Princeton University officials discussed plans for the design and construction of the school’s $330 million arts and transit project at a campus meeting Monday afternoon.Officials also reviewed the tentative schedule for the project, which will begin this spring and be completed in phases.
“Within the next month, we envision the (construction) fences coming up, and the buildings coming down,” said Anne St. Mauro, the school’s assistant vice president for facilities, who spoke at a meeting of the Council of the Princeton University Community, a deliberative body made up of faculty, students, staff and alumni.

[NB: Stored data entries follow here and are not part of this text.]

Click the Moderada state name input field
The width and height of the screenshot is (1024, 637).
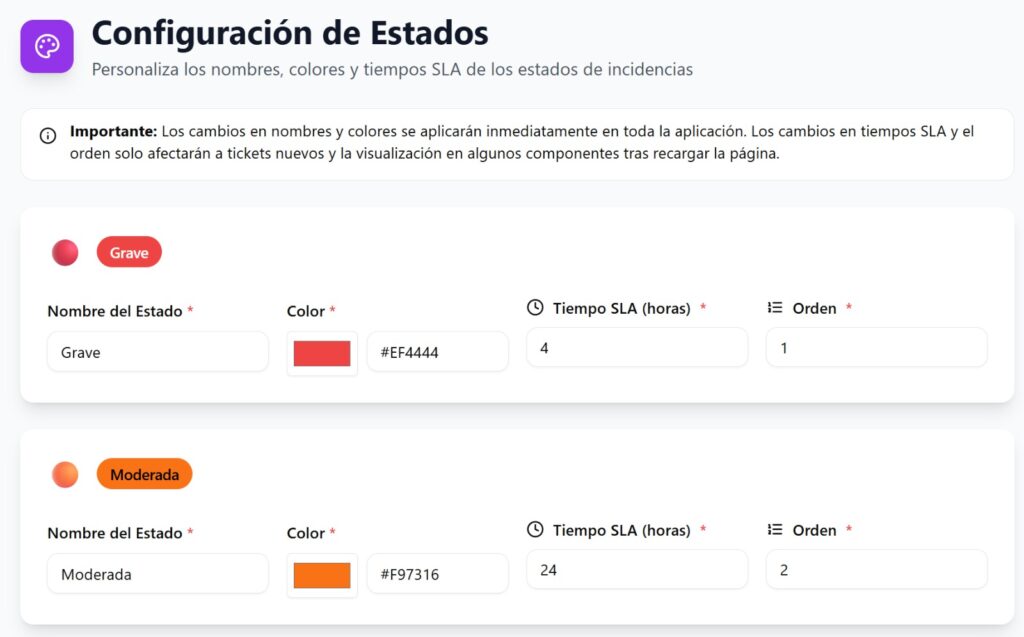point(158,574)
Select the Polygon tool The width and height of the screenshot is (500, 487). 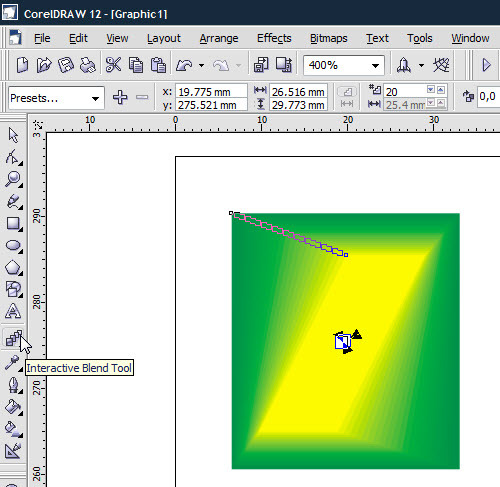point(13,268)
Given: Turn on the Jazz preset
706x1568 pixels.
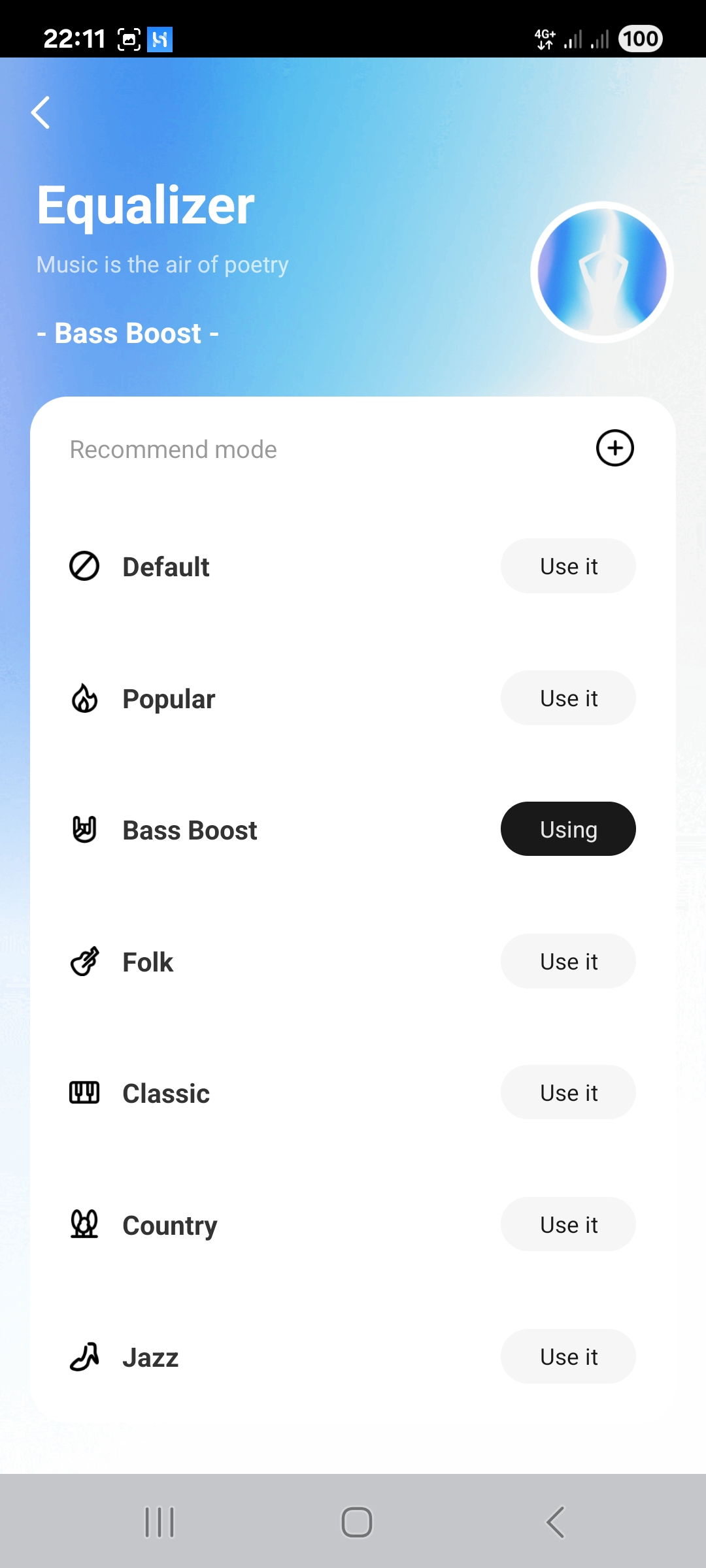Looking at the screenshot, I should 568,1356.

Some University-owned buildings along Alexander Street have already been marked for demolition. Some of the buildings were already vacant, and University offices in other buildings have been relocated.

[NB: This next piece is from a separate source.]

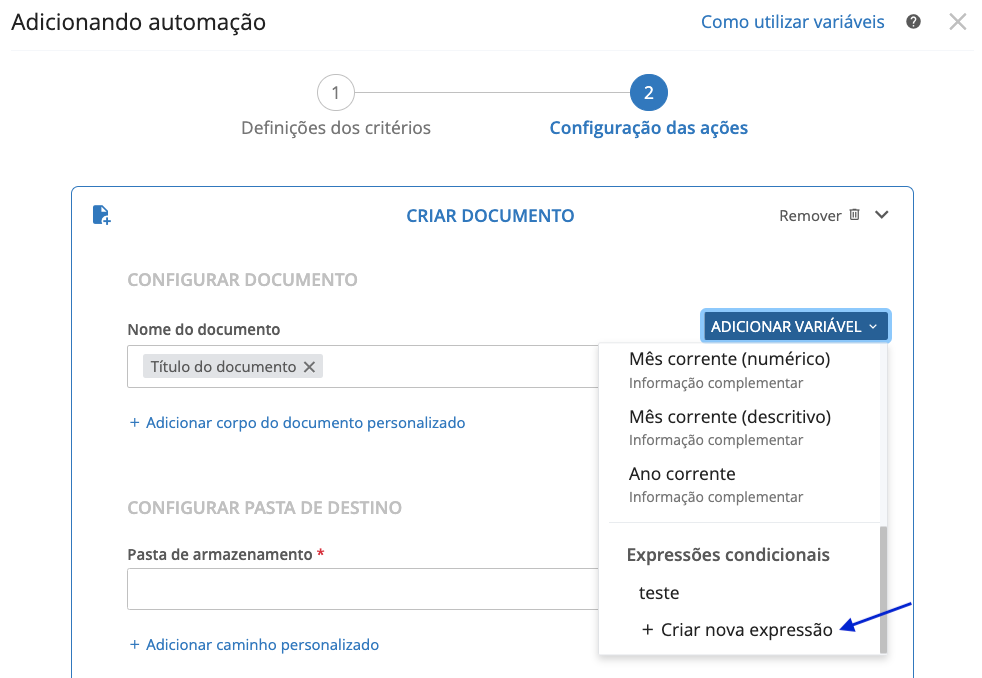Select Ano corrente variable
The image size is (982, 678).
click(x=682, y=474)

The project, which covers an area along University Place and Alexander Street just south of the McCarter Theatre and just east of Forbes College, includes three new campus arts buildings, changes to roadways in the area, and a new train station.
Most residents support the arts component of the project, but many oppose the University’s decision to move the train station about 460 feet farther away from the center of town.

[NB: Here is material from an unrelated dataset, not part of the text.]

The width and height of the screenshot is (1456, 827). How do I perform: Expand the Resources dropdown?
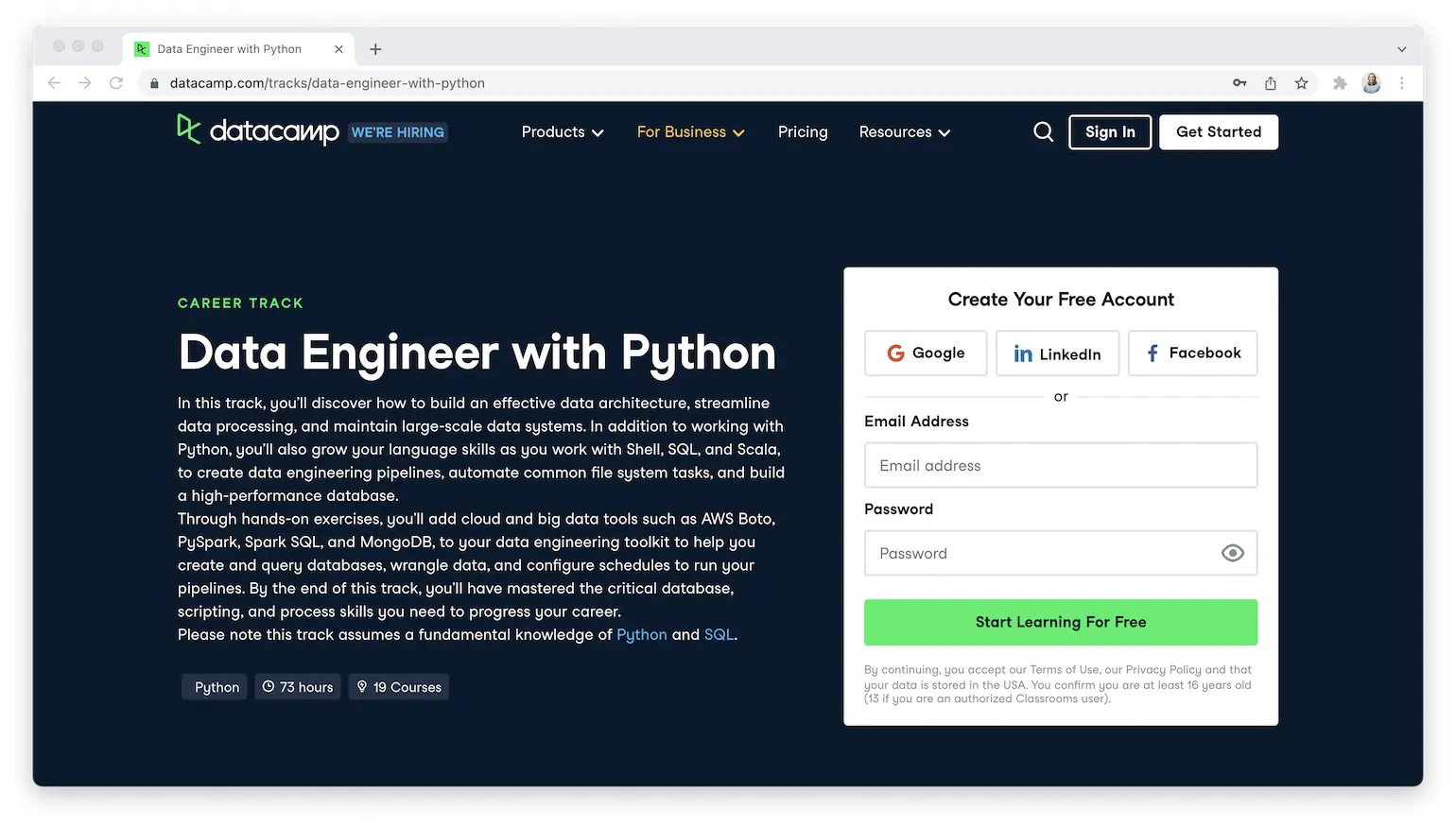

The Princeton Planning Board approved the project in December. Citizens have filed a handful of lawsuits challenging the zoning, planning board approvals, and station move.
The project schedule is as follows:
Spring 2013 – Demolition begins, and the sidewalk in front of Forbes will be diverted as utility work begins along Alexander Street. Some power lines will be buried below ground, and some utility lines will be moved across the street.
June 2013 – Soon after the University’s June 4 Commencement activities, the section of Alexander Street between University Place and College Road will be closed for about six weeks as utility work is completed. Alexander Street traffic will be rerouted via University Place and College Road.
July 2013 – Alexander Street will re-open. Initial demolition on the Arts and Transit site will be completed and the construction of a new commuter parking lot and temporary train platform will begin. For a one-week period, the Dinky will be out of operation and will be replaced by bus service.
Fall 2013 – The temporary train platform and new commuter parking lot will open. Though the Dinky is operational from the temporary platform, riders will have the option of taking an express bus between the existing station and Princeton Junction until the new station opens in summer 2014. Renovation of the existing train station buildings will begin, and construction will start on the transit plaza, new train station, new Wawa, and access road to the West Garage known as Lot 7.
Fall 2013 to early 2014 – The new roundabout at the intersection of Alexander Street and University Place will be under construction. A temporary road will provide access through the site and to temporary parking at the Wawa.
Early 2014 – The traffic roundabout will open and road detours will end.
Summer 2014 – The new Dinky train station, Wawa, transit plaza and access road to the West Garage (Lot 7) will open. The Wawa will remain open at its current location until this point in time, when it will move to its new location.
Summer 2014 to summer 2017 – The three arts buildings and public arts plaza will be constructed. The opening date for the restaurant and café depends on the partner selected to operate the establishments.
Fall 2017 – The Arts and Transit Project will be completed, with the arts buildings in use for the fall semester.
University officials said the school will notify affected groups about work that will impact them. As pedestrian and vehicular paths shift to accommodate construction, signs will be posted to advise the public about new routes, officials said. Maps that identify construction zones and new routes also will be available on the school’s arts and transit project website.
Princeton University architect Ron McCoy, who presented detailed illustrations of the academic buildings and pathways, public and commercial buildings, open spaces, traffic improvements, and landscaping, began by talking about the scope of the project.
“This is a transformation of the western side of campus in a large way,” McCoy told the group. “It’s 22 acres. It’s the largest single development in the history of the campus, larger than the original campus of Princeton University.”